Joel Tillinghast, co-manager of the $46 billion Fidelity Low-Priced Stock fund, told Barron’s that the allure of stocks seems obvious: Money-market funds pay holders little to nothing, while stocks with decent dividends pay enough to compete with bonds—and offer the possibility of capital gains. The economics are particularly compelling, Tillinghast said, given five or 10 years of compounding. “People will gradually realize that equities are a superior alternative,” he added.
And for Tillnghast, US equities are especially attractive. “Numerical predictions will either be right or wrong,” he told Barron’s. “I’d urge people to consider that the greatest growth opportunities come from American-centric industries, and that interest rates aren’t going up. People are freaked out now, but fantastic opportunities have been created by the fact that America is less dependent on imported oil, and is a leader in biotechnology and social media. America has one of the strongest economies in the world.”

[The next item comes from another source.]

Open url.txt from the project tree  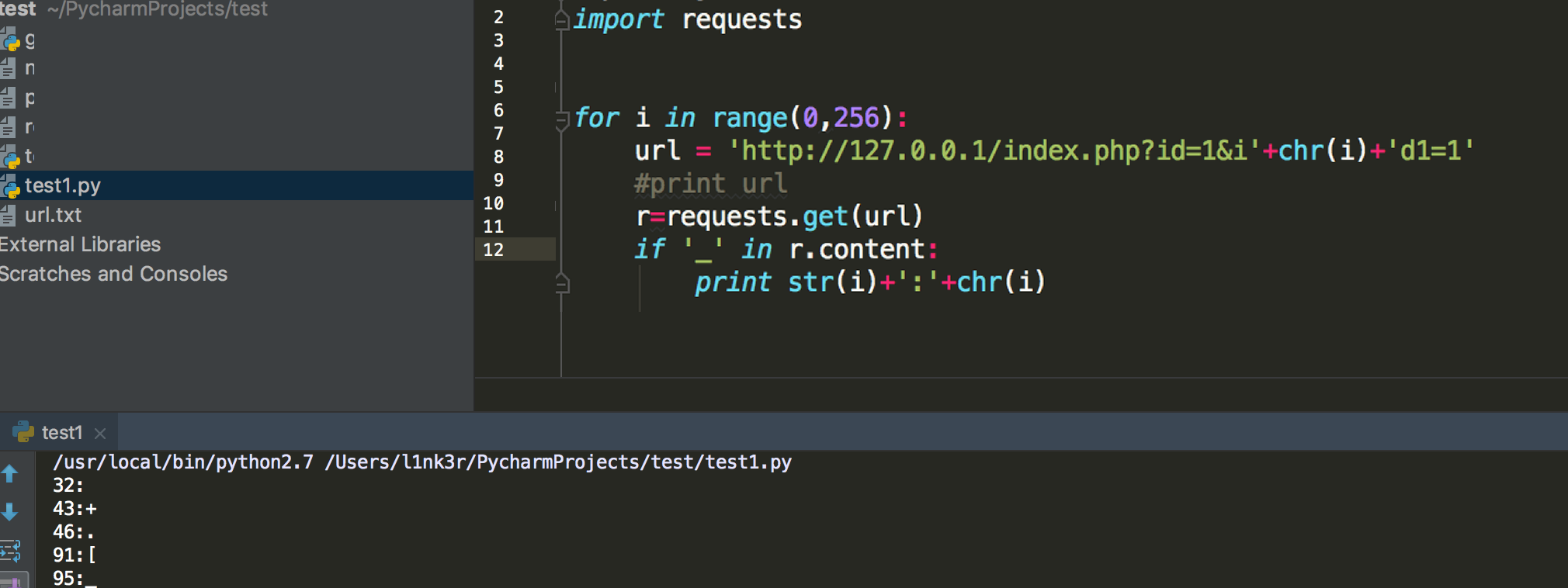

Of course, it logically follows that the broader market’s ability to continue to post higher highs is dependent on a significant amount of individual stocks to do the same.
Our Higher Highs motif is a portfolio of stocks that attempts to track stocks signaling a move to a higher price level via breakouts from their recent trading ranges.
Stocks are initially singled out when they register a new intraday high when compared to the prior quarter, while excluding stocks with unusual overnight price movements and volatility. The motif is rebalanced every week, and stocks that have begun to show negative weekly price action are removed. Investors need to keep a careful eye and be willing to tolerate the additional risks and volatility that come with portfolio changes in this motif.
Half of the motif’s weight is currently dedicated to technology and consumer stocks, but the component stocks are spread across many industries. Holdings in the motif this week include WageWorks, Splunk, Cracker Barrel, Isis Pharmaceuticals and DTE Energy Co.
The motif has gained 6% in the past month. In that same time, the S&P 500 has lost 0.7%.
In 2014, the Higher Highs motif is up 6.8%; the S&P 500 has risen 7.9%.
1Jack Willoughby, “Big Money Poll: The Bull Will Be Right Back,” barrons.com, Oct. 18, 2014.